Fig. 4. Results of wavelength selection by the use of CARS.

3.4. Comparation of PLS and SVR predictions

Different PLS models are built with the previously mentioned preprocessing and evaluated by the coefficient of determination ( $R^{2}$ ), RMSEP, and RPD. As shown in Table 3, for green leaves, the interactance measurement produced a better performance than transmittance measurement because of the higher values of RPD and $R^{2}$ and a lower RMSEP. Compared to others, the first-order derivative processing method combined with SNV and CARS got the highest RPD and $R^{2}$ and the lowest RMSEP, which proved to be the best preprocessing method. As for the petioles, the best choice is second-order derivative preprocessing based on the transmittance measurement. What is more, the optimal prediction results of PLS models are obtained from the spectral data of green leaves, which are $R^{2} = 0.93$ , $RMSEP = 24.86$ , and $RPD = 3.69$ .

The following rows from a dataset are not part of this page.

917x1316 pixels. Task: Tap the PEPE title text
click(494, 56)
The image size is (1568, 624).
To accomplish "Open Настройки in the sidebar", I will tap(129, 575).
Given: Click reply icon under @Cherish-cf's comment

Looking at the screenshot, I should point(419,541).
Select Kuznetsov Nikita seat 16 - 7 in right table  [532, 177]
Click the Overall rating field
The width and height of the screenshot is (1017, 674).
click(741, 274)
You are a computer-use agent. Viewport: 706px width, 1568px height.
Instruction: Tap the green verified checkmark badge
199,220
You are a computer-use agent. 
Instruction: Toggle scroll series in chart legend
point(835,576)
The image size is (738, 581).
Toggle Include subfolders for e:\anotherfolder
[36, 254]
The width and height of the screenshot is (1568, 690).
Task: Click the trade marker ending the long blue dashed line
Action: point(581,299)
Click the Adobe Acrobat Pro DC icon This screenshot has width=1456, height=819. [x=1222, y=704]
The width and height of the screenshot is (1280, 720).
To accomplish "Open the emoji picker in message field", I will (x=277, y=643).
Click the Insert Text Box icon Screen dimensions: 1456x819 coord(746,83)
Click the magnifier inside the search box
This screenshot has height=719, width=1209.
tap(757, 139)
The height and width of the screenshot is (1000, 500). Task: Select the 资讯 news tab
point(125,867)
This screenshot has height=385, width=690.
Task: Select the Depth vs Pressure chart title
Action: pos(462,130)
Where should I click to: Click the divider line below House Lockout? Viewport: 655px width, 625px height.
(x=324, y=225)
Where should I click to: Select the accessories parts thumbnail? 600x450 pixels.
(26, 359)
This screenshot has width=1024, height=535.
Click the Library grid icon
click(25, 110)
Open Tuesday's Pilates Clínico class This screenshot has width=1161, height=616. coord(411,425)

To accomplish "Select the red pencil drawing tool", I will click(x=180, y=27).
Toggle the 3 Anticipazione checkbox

In comparison, the evaluations of SVR models are shown in Table 4. By judging the prediction performance based on the results, it is indicated that the interactance measurement is still the best method for green leaves, same as in PLS prediction, and transmittance measurement is still suitable for petioles. The preprocessing spectra of the second-order derivative combined with SNV and CARS got the best performance for both green leaves and petioles, instead of the first-order derivative in PLS models. By comparison of the evaluated values, it is found that although the RPD values of prediction results of the optimal SVR models in green leaves and petioles are both over 2.5, the overall performance in predicting the potassium concentration is worse than that of PLS models, where the RPD values are over 3 in both green leaves and petioles. Meanwhile, the $R^{2}$ and RMSEP also showed worst performance in SVR prediction than that in PLS models, respectively. The reason is supposed to be the nonlinear principle of SVR, which increases the complexity of the prediction model, leading to that the nonlinear SVR algorithm is unsuitable for potassium concentration prediction in fresh lettuce; it shows that there is a more linear relationship between potassium concentration and visible–near-infrared spectrum information. Additionally, it is also proposed to be affected by the complex composition characteristics of fresh lettuce leaves. Similar results reported that the modeling of PLS based on Vis–NIR spectroscopy achieved promising prediction performances in numerous quality parameters, such as moisture content of cassava rhizome ground,⁵⁰ fructose and glucose contents of honey,⁵¹ inorganic phosphorus in soybeans,⁵² macronutrients, and the energy content of snack products.²⁶ In this study, separate investigation of the potassium status in green leaf and petiole prediction models is innovative, confirming the potential of the combination of PLS algorithm, suitable processing, and CARS wavelength selection method in the determination of potassium concentration.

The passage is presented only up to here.